Sunday, September 18, 2016

Bettie Jean's is home style; It's time for pumpkins


Bettie       Bettie Jean’s
                      It pays to have connections. Bettina Evans invited French High Class of ’83 classmates to a get together at her new restaurant Bettie Jean’s Homestyle Cooking. She served us chicken spaghetti for dinner, even though she’s usually just open at lunch. A few of us got shrimp and grits and one stuck to her diet and got shrimp over salad greens. Several of us got tiny pies to take home. My sweet potato pie made a great breakfast the next day, though some of the coconut pies were devoured on site, at 2604 Dowlen Road in Beaumont.
                      I’m seeing on Facebook that Bettie Jean’s is getting well known and getting good reviews for a variety of soul foods that I’m looking forward to check out for lunch. French folks are wishing you well, Bettina!

              Sounds Good: Pumpkin

                      The pumpkin has begun. Before the white went away for Labor Day, I stepped into a supermarket and pumpkin snack cakes, pumpkin soup, pumpkin coffee and the like popped from every aisle.  I drove home to find pumpkin décor dotting several yards. For two or three years, this column has recorded pumpkin alerts. Readers, share your favorite pumpkin discoveries.

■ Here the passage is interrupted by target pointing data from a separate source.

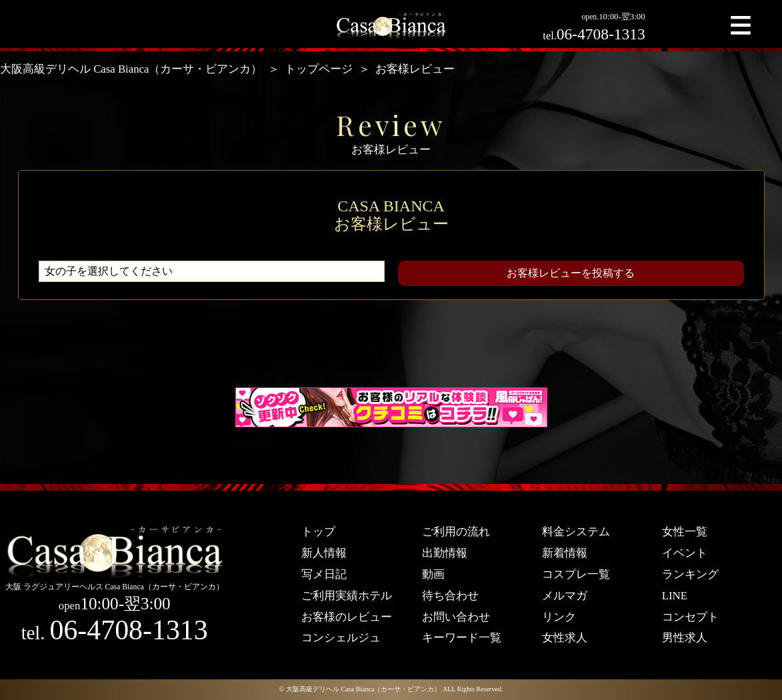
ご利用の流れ (456, 531)
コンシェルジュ (341, 637)
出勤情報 (445, 553)
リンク (559, 617)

              Sounds Good: Seasonal color
                      Want to look as good and rich as Fall tastes? Keratin protein peptide is for strengthening nails, and Dermelect has crafted the “ME’ Unearthed Collection with hues such as Verdure, a lush hunter green; Diggin’ You, a crème burnt umber that puts me in the mind of coffee beans; Nobody’s Fool, a chrome marigold; and To the Core, a russet copper. Check into www.dermelect.com and you’ll look fabulous this season and help Trees for the Future plant something like 10,000 trees.
             

A world of adventure
                      I’d love to blend my culinary global tour with cultures of the world. A new atlas designed for children fuels my desires. The great sardine run of South Africa? Never heard of it before this book. The fact that peahens choose mates on the size and quality of the peacock’s tail feathers, entertaining and not surprising. November and December in Zambia’s Kasanka National Park is the time when mangos and waterberries are at their best, so that’s when 8 million straw-colored fruit bats head gather for the largest mammal migration anywhere on earth. Did not know that before. You don’t need a kid to enjoy “Atlas of Animal Adventures: A Collection of Nature’s Most Unmissable Events, Epic Migrations and Extraordinary Behaviors,” but it sure would make a great afternoon to enjoy learning with one. Lucy Letherland illustrated this oversized book and Rachel Williams and Emily Hawkins wrote it. I’ve always loved a good Atlas. This one will hold interest for years.